### TASK:
Render every line of the records below as a JSON list of strings, one string per line, leaving out blank lines.
═══
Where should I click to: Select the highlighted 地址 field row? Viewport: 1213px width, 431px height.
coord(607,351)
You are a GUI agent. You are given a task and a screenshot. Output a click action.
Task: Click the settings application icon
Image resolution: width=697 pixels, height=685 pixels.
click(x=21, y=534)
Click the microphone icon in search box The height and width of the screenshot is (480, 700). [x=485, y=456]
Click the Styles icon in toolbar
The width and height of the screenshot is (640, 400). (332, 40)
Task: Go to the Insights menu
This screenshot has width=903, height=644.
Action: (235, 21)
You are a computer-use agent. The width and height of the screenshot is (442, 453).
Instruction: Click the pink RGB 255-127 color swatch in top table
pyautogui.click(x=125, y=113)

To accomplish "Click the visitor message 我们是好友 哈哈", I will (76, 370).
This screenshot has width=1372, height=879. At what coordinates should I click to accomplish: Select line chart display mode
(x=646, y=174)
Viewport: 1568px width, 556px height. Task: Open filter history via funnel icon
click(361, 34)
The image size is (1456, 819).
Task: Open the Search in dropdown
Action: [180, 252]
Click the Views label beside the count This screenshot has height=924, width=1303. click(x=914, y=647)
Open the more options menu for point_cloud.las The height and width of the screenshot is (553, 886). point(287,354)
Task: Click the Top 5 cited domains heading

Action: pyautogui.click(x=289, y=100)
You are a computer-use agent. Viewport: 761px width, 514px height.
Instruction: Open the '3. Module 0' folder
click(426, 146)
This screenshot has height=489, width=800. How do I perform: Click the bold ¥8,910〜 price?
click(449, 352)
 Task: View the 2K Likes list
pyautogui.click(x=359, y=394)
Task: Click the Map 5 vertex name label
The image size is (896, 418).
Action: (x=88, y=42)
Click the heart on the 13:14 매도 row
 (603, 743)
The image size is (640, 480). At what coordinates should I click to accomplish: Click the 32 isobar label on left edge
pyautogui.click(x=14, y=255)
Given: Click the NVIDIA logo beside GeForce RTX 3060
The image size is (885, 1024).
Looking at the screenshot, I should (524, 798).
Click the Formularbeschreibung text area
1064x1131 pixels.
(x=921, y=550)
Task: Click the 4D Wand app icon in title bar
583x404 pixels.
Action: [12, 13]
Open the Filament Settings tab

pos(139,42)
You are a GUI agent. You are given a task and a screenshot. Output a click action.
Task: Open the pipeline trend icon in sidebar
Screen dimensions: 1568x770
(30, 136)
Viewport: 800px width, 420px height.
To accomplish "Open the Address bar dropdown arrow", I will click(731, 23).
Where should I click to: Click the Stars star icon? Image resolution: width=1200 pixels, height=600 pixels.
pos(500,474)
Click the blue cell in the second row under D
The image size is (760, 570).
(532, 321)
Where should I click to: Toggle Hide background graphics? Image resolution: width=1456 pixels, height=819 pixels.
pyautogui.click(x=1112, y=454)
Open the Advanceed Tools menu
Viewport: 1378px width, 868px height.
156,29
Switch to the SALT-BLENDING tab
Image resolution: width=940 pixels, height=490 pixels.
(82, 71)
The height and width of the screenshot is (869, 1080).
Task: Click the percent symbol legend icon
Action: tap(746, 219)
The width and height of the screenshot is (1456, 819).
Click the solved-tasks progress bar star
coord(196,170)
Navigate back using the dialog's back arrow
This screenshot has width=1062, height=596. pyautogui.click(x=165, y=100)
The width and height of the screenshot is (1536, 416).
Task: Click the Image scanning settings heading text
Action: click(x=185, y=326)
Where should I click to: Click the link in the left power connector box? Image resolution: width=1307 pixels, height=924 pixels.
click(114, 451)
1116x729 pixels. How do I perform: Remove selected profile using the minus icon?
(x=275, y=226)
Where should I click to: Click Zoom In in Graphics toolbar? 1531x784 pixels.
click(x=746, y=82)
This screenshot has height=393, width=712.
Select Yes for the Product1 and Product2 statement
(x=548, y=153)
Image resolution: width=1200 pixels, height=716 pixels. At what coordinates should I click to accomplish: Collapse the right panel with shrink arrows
═══
### ANSWER TO THIS EXERCISE:
[
  "Where should I click to: Select the highlighted 地址 field row? Viewport: 1213px width, 431px height.",
  "coord(607,351)",
  "You are a GUI agent. You are given a task and a screenshot. Output a click action.",
  "Task: Click the settings application icon",
  "Image resolution: width=697 pixels, height=685 pixels.",
  "click(x=21, y=534)",
  "Click the microphone icon in search box The height and width of the screenshot is (480, 700). [x=485, y=456]",
  "Click the Styles icon in toolbar",
  "The width and height of the screenshot is (640, 400). (332, 40)",
  "Task: Go to the Insights menu",
  "This screenshot has width=903, height=644.",
  "Action: (235, 21)",
  "You are a computer-use agent. The width and height of the screenshot is (442, 453).",
  "Instruction: Click the pink RGB 255-127 color swatch in top table",
  "pyautogui.click(x=125, y=113)",
  "To accomplish \"Click the visitor message 我们是好友 哈哈\", I will (76, 370).",
  "This screenshot has width=1372, height=879. At what coordinates should I click to accomplish: Select line chart display mode",
  "(x=646, y=174)",
  "Viewport: 1568px width, 556px height. Task: Open filter history via funnel icon",
  "click(361, 34)",
  "The image size is (1456, 819).",
  "Task: Open the Search in dropdown",
  "Action: [180, 252]",
  "Click the Views label beside the count This screenshot has height=924, width=1303. click(x=914, y=647)",
  "Open the more options menu for point_cloud.las The height and width of the screenshot is (553, 886). point(287,354)",
  "Task: Click the Top 5 cited domains heading",
  "Action: pyautogui.click(x=289, y=100)",
  "You are a computer-use agent. Viewport: 761px width, 514px height.",
  "Instruction: Open the '3. Module 0' folder",
  "click(426, 146)",
  "This screenshot has height=489, width=800. How do I perform: Click the bold ¥8,910〜 price?",
  "click(449, 352)",
  " Task: View the 2K Likes list",
  "pyautogui.click(x=359, y=394)",
  "Task: Click the Map 5 vertex name label",
  "The image size is (896, 418).",
  "Action: (x=88, y=42)",
  "Click the heart on the 13:14 매도 row",
  " (603, 743)",
  "The image size is (640, 480). At what coordinates should I click to accomplish: Click the 32 isobar label on left edge",
  "pyautogui.click(x=14, y=255)",
  "Given: Click the NVIDIA logo beside GeForce RTX 3060",
  "The image size is (885, 1024).",
  "Looking at the screenshot, I should (524, 798).",
  "Click the Formularbeschreibung text area",
  "1064x1131 pixels.",
  "(x=921, y=550)",
  "Task: Click the 4D Wand app icon in title bar",
  "583x404 pixels.",
  "Action: [12, 13]",
  "Open the Filament Settings tab",
  "pos(139,42)",
  "You are a GUI agent. You are given a task and a screenshot. Output a click action.",
  "Task: Open the pipeline trend icon in sidebar",
  "Screen dimensions: 1568x770",
  "(30, 136)",
  "Viewport: 800px width, 420px height.",
  "To accomplish \"Open the Address bar dropdown arrow\", I will click(731, 23).",
  "Where should I click to: Click the Stars star icon? Image resolution: width=1200 pixels, height=600 pixels.",
  "pos(500,474)",
  "Click the blue cell in the second row under D",
  "The image size is (760, 570).",
  "(532, 321)",
  "Where should I click to: Toggle Hide background graphics? Image resolution: width=1456 pixels, height=819 pixels.",
  "pyautogui.click(x=1112, y=454)",
  "Open the Advanceed Tools menu",
  "Viewport: 1378px width, 868px height.",
  "156,29",
  "Switch to the SALT-BLENDING tab",
  "Image resolution: width=940 pixels, height=490 pixels.",
  "(82, 71)",
  "The height and width of the screenshot is (869, 1080).",
  "Task: Click the percent symbol legend icon",
  "Action: tap(746, 219)",
  "The width and height of the screenshot is (1456, 819).",
  "Click the solved-tasks progress bar star",
  "coord(196,170)",
  "Navigate back using the dialog's back arrow",
  "This screenshot has width=1062, height=596. pyautogui.click(x=165, y=100)",
  "The width and height of the screenshot is (1536, 416).",
  "Task: Click the Image scanning settings heading text",
  "Action: click(x=185, y=326)",
  "Where should I click to: Click the link in the left power connector box? Image resolution: width=1307 pixels, height=924 pixels.",
  "click(114, 451)",
  "1116x729 pixels. How do I perform: Remove selected profile using the minus icon?",
  "(x=275, y=226)",
  "Where should I click to: Click Zoom In in Graphics toolbar? 1531x784 pixels.",
  "click(x=746, y=82)",
  "This screenshot has height=393, width=712.",
  "Select Yes for the Product1 and Product2 statement",
  "(x=548, y=153)",
  "Image resolution: width=1200 pixels, height=716 pixels. At what coordinates should I click to accomplish: Collapse the right panel with shrink arrows"
]